Convert the records into a two-column CSV with the header row request,answer and one row per request. Place each request's text and its answer in a separate quoted field, with any line breaks replaced by spaces.

[Records for locating described items]
— BEGIN —

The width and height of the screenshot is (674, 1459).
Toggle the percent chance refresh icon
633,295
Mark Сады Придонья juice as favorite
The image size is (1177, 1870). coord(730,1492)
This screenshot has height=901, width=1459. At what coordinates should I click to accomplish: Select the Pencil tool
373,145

— END —

» Task solution
request,answer
"The width and height of the screenshot is (674, 1459). Toggle the percent chance refresh icon","633,295"
"Mark Сады Придонья juice as favorite","The image size is (1177, 1870). coord(730,1492)"
"This screenshot has height=901, width=1459. At what coordinates should I click to accomplish: Select the Pencil tool","373,145"